TASK INSTRUCTIONS:
• a. In the text on Justs Sirmais, which song did he sing for Latvia at the Eurovision Song Contest 2016?
• b. Repeat word for word the part of the text on Justs Sirmais from "Justs Sirmais (born" to "musician in Riga.".

Background information
- Born: Justs Sirmais 6 February 1995 (age 31) Ķekava, Latvia
- Genres: Pop; rock; soul; electronic;
- Occupations: Singer; television presenter;
- Instrument: Vocals

= Justs Sirmais =

Latvian singer

Justs Sirmais (born 6 February 1995), also known as simply Justs, is a Latvian singer and television presenter. He represented Latvia in the Eurovision Song Contest 2016 with the song "Heartbeat".

==Life and career==
===Early life===
Justs was born on 6 February 1995 in Ķekava. He attended Riga State Gymnasium No.1. He began his musical journey as a street musician in Riga.

Saved data entries:
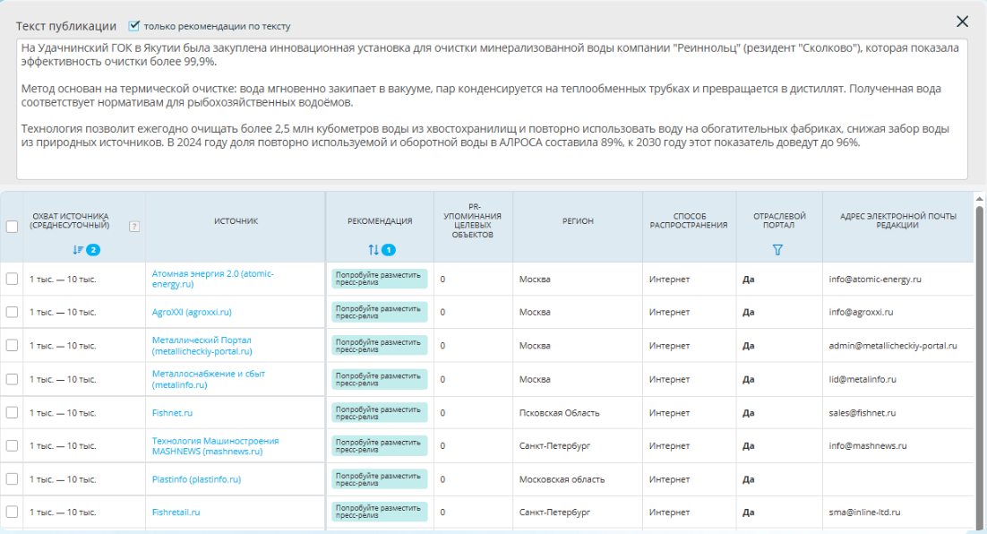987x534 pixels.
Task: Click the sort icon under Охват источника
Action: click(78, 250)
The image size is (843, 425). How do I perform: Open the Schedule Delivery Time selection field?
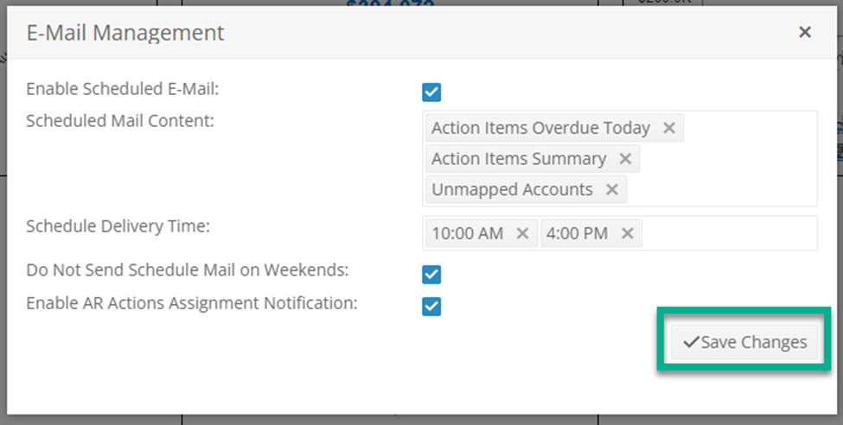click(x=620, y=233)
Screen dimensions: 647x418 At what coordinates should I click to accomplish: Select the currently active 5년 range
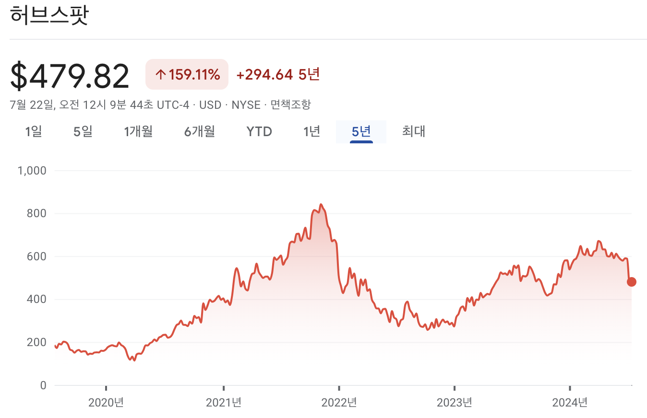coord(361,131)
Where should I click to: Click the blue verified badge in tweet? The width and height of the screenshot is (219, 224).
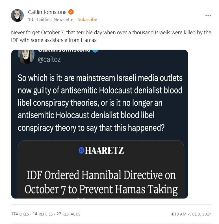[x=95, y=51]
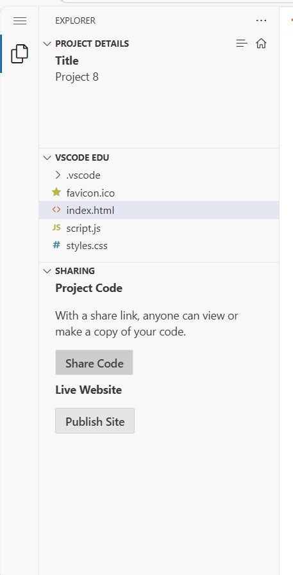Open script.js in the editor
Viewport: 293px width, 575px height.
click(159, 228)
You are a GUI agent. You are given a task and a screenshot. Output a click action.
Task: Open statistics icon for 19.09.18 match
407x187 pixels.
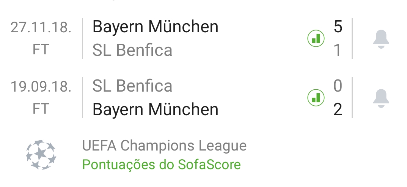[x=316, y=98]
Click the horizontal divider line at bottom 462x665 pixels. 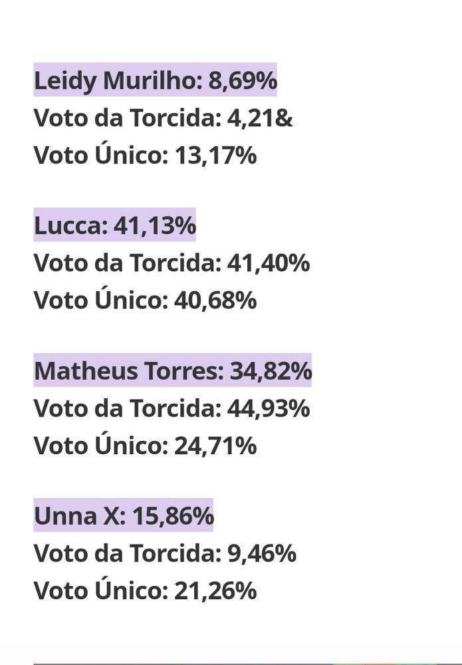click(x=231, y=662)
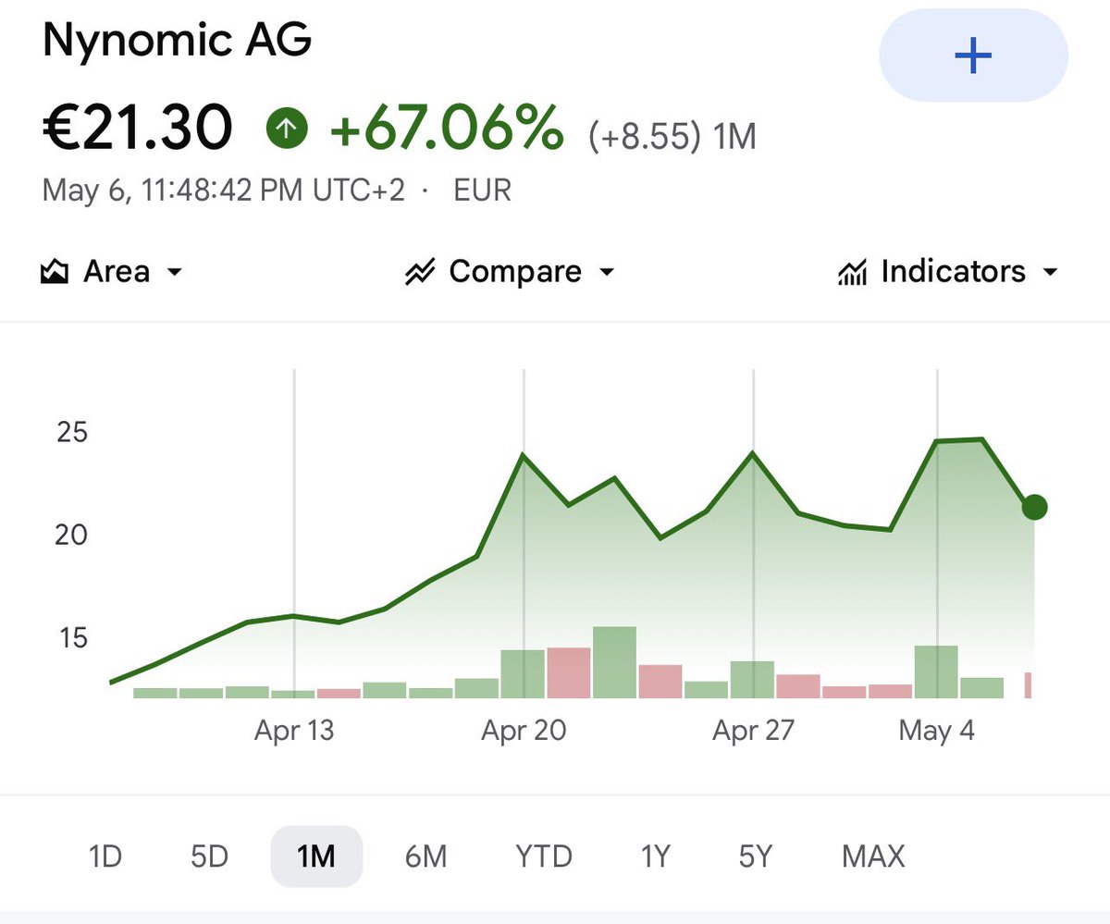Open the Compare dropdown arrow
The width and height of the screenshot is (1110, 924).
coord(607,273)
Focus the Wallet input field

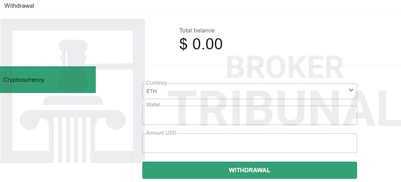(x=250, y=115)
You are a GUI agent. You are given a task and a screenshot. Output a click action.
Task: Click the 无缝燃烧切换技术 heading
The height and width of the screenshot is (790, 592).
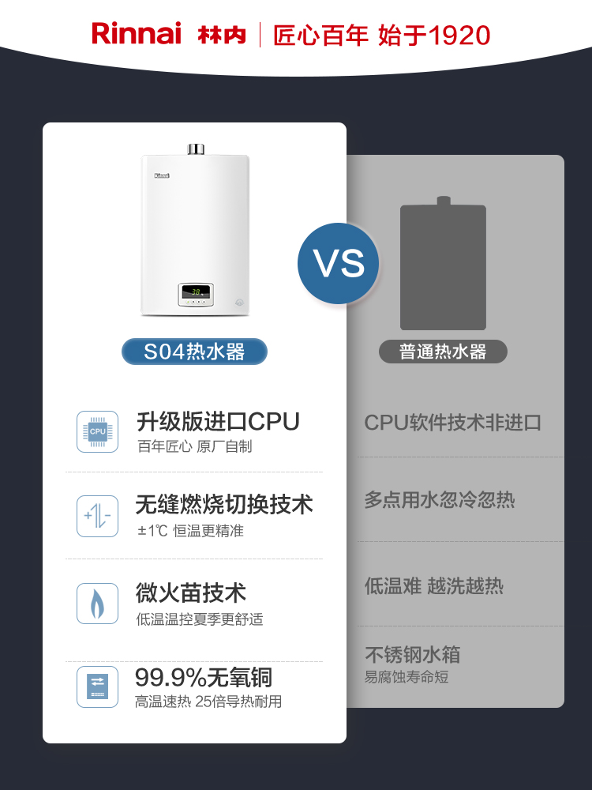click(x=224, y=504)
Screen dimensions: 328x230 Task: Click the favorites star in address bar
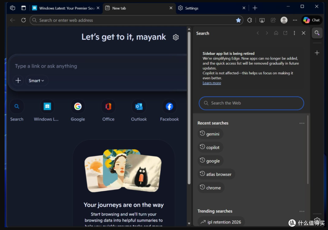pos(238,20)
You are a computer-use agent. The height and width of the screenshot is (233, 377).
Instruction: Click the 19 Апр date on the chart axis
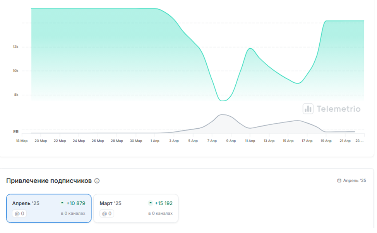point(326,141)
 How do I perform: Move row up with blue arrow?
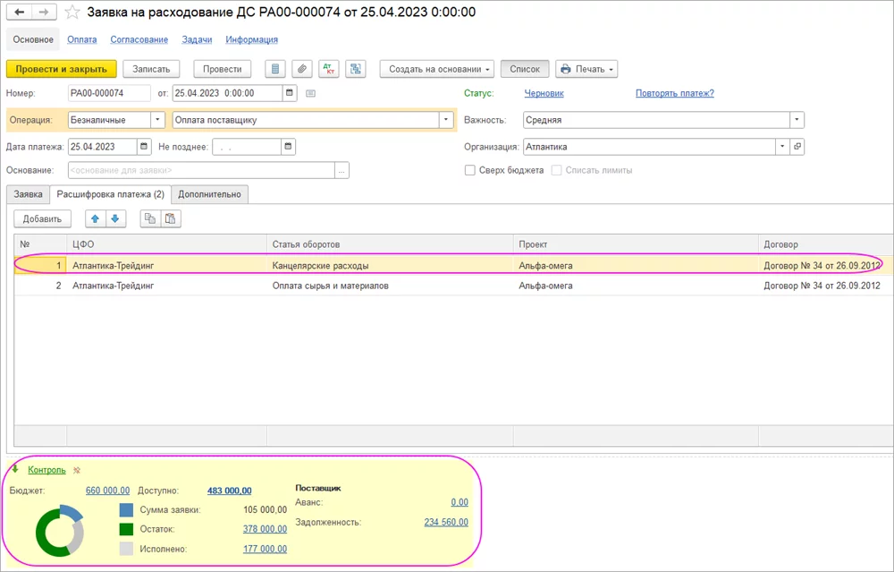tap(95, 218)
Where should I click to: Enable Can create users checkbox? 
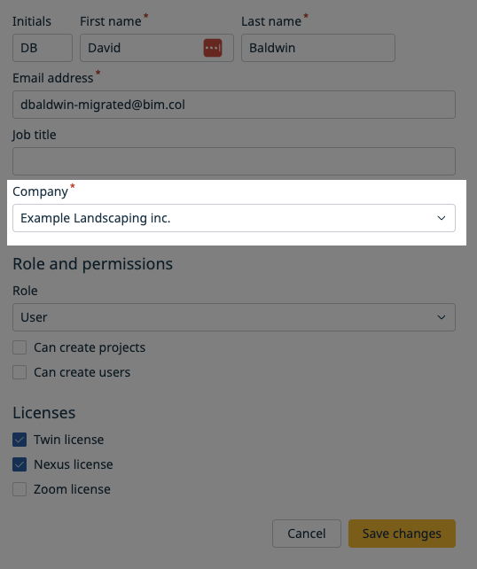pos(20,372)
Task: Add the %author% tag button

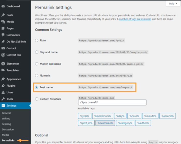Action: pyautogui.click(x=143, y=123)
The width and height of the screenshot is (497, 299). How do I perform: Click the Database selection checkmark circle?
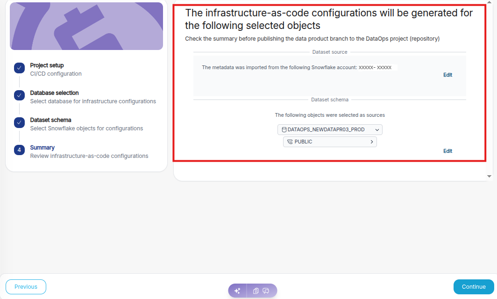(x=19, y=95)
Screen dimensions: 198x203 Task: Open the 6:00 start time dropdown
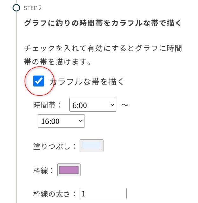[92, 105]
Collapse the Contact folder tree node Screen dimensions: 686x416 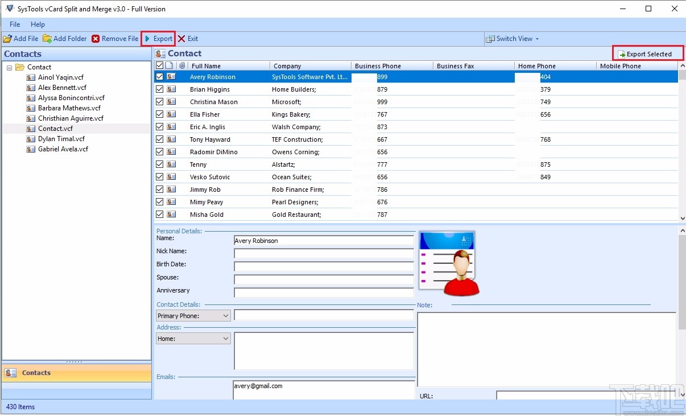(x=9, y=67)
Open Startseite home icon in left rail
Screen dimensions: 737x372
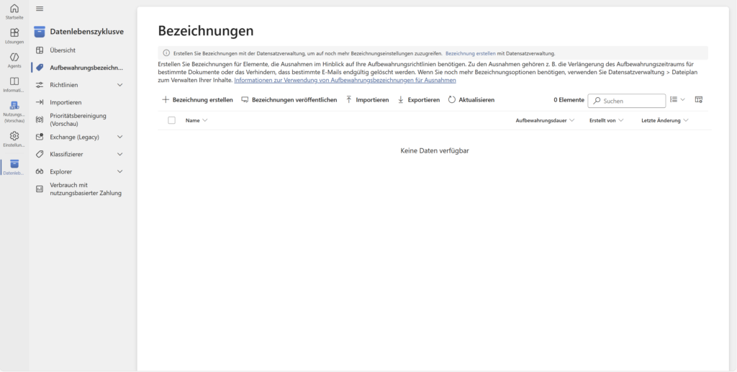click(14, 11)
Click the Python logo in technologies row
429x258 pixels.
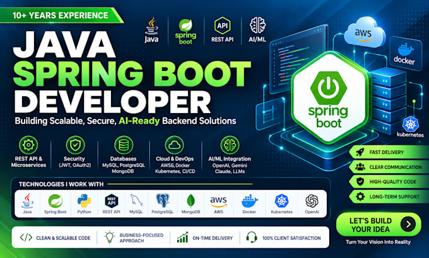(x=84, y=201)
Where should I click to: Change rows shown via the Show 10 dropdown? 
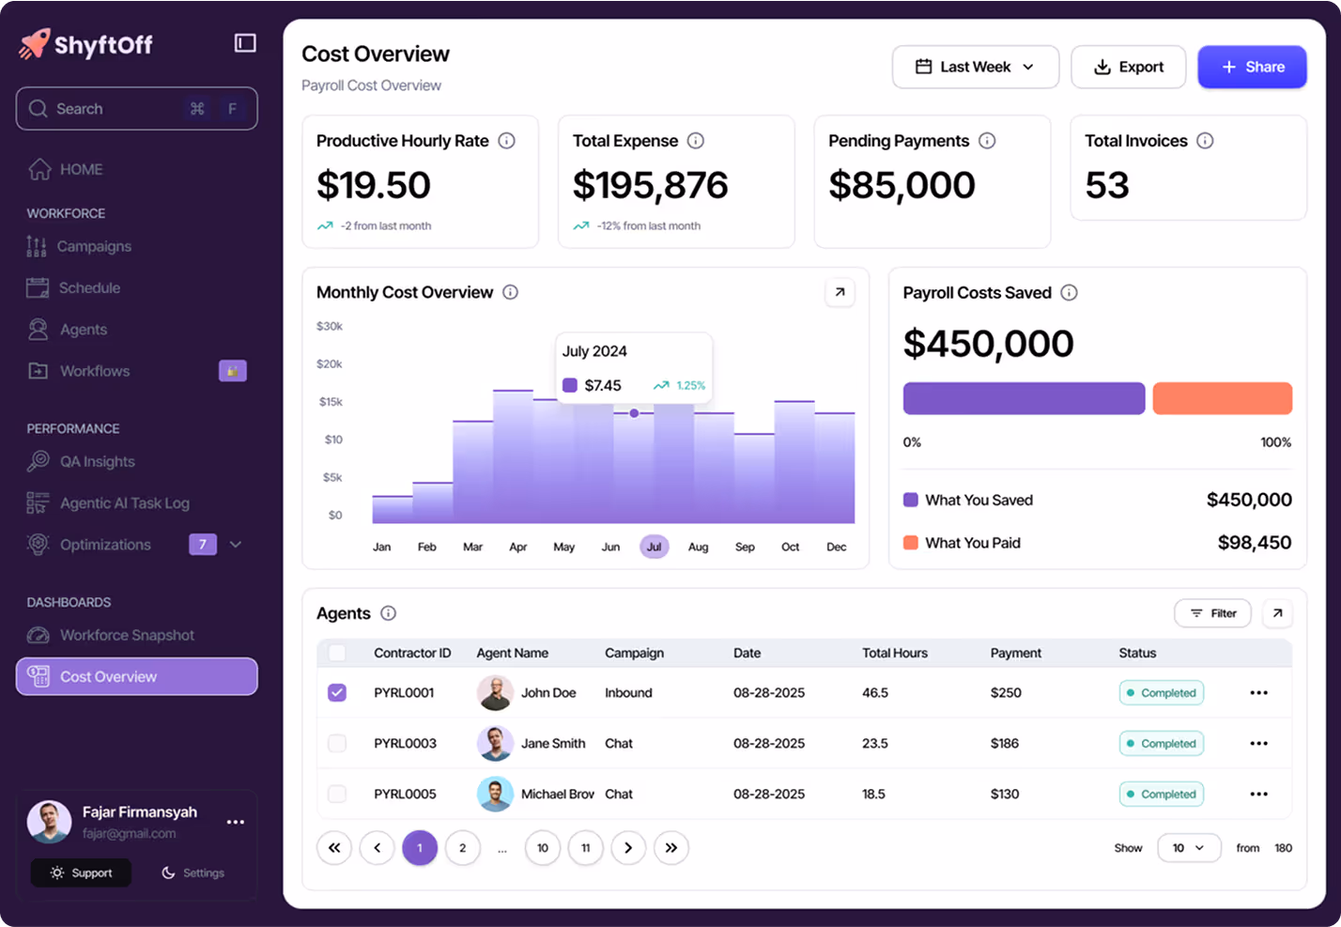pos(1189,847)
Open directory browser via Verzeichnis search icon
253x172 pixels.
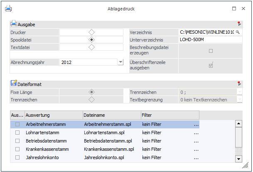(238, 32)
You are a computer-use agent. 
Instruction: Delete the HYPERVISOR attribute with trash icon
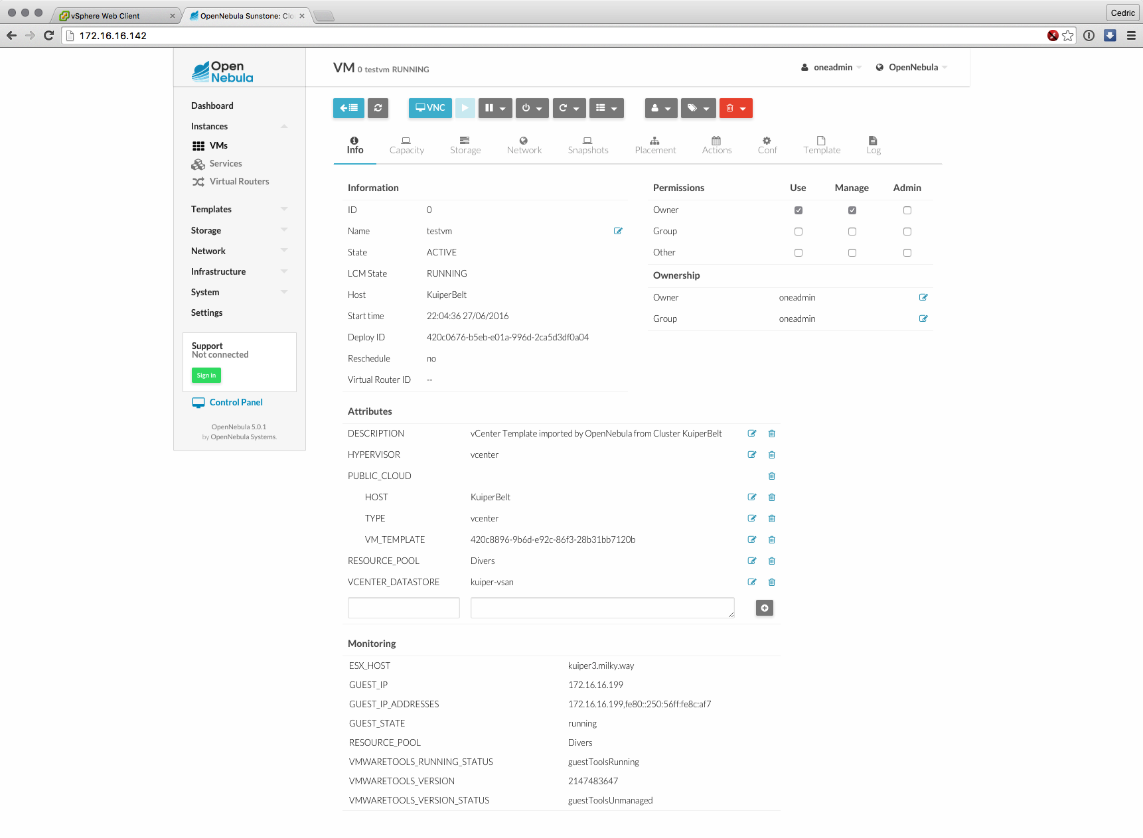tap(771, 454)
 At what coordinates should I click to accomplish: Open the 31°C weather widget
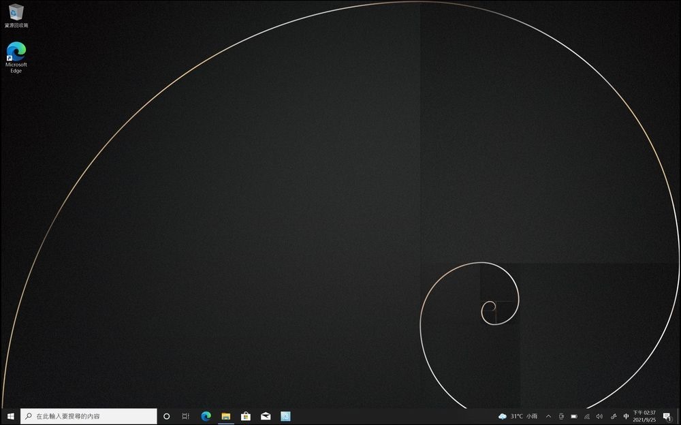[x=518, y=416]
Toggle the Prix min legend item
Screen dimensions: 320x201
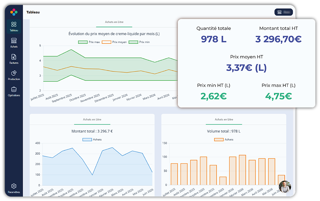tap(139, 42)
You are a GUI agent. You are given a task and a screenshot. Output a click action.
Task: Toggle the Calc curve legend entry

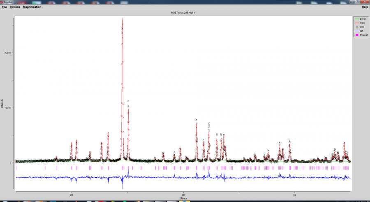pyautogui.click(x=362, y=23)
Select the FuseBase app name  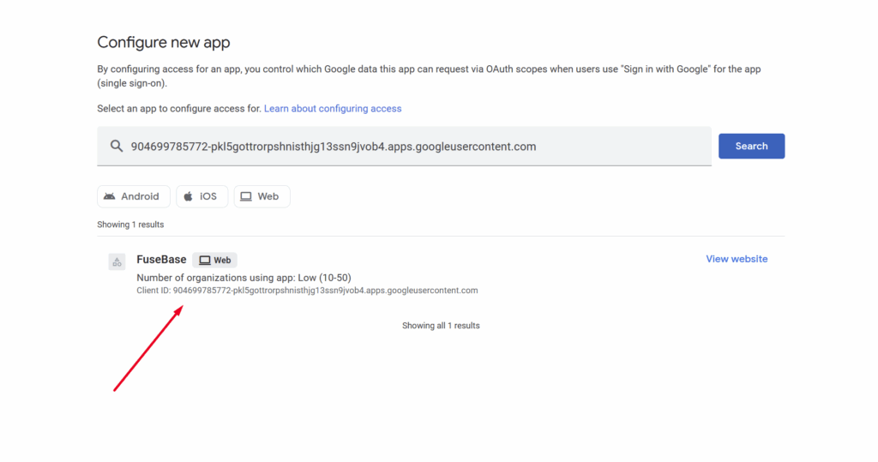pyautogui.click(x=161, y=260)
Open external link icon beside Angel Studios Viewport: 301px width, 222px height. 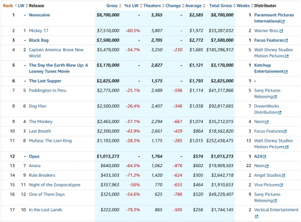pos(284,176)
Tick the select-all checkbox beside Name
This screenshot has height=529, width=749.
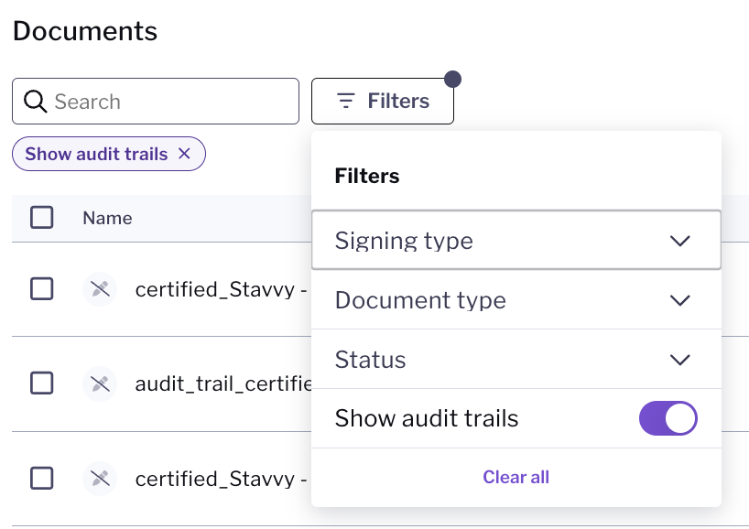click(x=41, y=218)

TASK SOLUTIONS:
• a. "Heartbeat"

• b.
Justs Sirmais (born 6 February 1995), also known as simply Justs, is a Latvian singer and television presenter. He represented Latvia in the Eurovision Song Contest 2016 with the song "Heartbeat".

==Life and career==
===Early life===
Justs was born on 6 February 1995 in Ķekava. He attended Riga State Gymnasium No.1. He began his musical journey as a street musician in Riga.